A comunidade ainda não se livrou do mal avoengo, razão do VI Simpósio com o foco Desafios e
Esperanças.
Graças às informações de imagem médica, anatomia patológica e biologia molecular, sabe-se que egípcios, 2.000 anos antes de Cristo, identificavam a poliomielite; hoje, com vacinas disponíveis, ultrapassada?
Assombração do passado?
Pólio, paralítica, consecutiva à vacina oral, constitui rea­ção adversa. A reversão é desejável em quase
todos os receptores, porém sem efeito deletério. Infelizmente, em raros casos, a doença paralítica se renova, indistinguível da do vírus selvagem. O mecanismo é suposto à mutação, à reversibilidade ao neurotropismo predominante. Por extensão, indivíduos suscetíveis, em contato estreito com os receptores de vacina oral, estão sujeitos a adquirir, igualmente, paralisia.
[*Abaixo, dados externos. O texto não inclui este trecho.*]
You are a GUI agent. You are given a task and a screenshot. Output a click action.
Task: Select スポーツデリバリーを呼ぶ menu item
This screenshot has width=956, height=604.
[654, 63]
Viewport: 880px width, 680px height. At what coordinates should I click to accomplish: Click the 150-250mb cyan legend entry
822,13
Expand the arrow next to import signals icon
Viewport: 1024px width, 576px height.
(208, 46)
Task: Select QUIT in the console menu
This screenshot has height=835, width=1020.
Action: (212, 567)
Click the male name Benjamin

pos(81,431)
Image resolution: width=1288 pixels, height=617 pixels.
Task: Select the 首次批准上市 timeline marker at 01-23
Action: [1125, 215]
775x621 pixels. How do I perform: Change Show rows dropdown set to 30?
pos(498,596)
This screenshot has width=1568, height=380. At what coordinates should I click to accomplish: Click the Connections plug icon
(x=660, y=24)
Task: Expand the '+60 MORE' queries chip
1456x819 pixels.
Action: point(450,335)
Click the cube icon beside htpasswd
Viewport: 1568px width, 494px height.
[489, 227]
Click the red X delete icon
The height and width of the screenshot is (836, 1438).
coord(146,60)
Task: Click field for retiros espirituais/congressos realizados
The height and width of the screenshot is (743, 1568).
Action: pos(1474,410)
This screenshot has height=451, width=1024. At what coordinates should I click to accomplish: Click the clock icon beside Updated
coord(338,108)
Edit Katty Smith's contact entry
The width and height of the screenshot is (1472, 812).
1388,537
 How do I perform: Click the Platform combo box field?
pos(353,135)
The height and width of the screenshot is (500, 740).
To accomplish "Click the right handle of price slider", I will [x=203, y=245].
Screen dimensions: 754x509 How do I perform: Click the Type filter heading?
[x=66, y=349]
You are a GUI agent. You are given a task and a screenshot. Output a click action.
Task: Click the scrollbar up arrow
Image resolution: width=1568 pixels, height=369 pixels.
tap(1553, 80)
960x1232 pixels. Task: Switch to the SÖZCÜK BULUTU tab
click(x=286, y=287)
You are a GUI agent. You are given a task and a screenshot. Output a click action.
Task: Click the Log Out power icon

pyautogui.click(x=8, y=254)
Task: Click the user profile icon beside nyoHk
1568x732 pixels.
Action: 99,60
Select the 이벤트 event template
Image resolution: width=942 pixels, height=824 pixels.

Observada em pessoas de 18 anos ou mais, a paralisia resultante pode tornar-se permanente. Mais suscetíveis, crianças portadoras de imunodeficiências, a exemplo daquelas que apresentem agama ou hipogamaglobulinemia.
Nobre o trabalho da equipe da UNIFESP, coordenada pelo Professor Doutor Acary Souza Bulle Oliveira, para orientação, assistência e reabilitação das vítimas da pólio. Embrião para o Centro de Reabilitação, modelo Warm Spring, Geórgia, EUA, criado por Roosevelt em 1927.
Afinal, no coffee break, quem seria o desconhecido dos comentários paralelos, sobre um e outro presidente? Ora, algum sabe-tudo…, desses que não faltam às ocasiões! Não presidiu sessão, mas… café com presidente(s).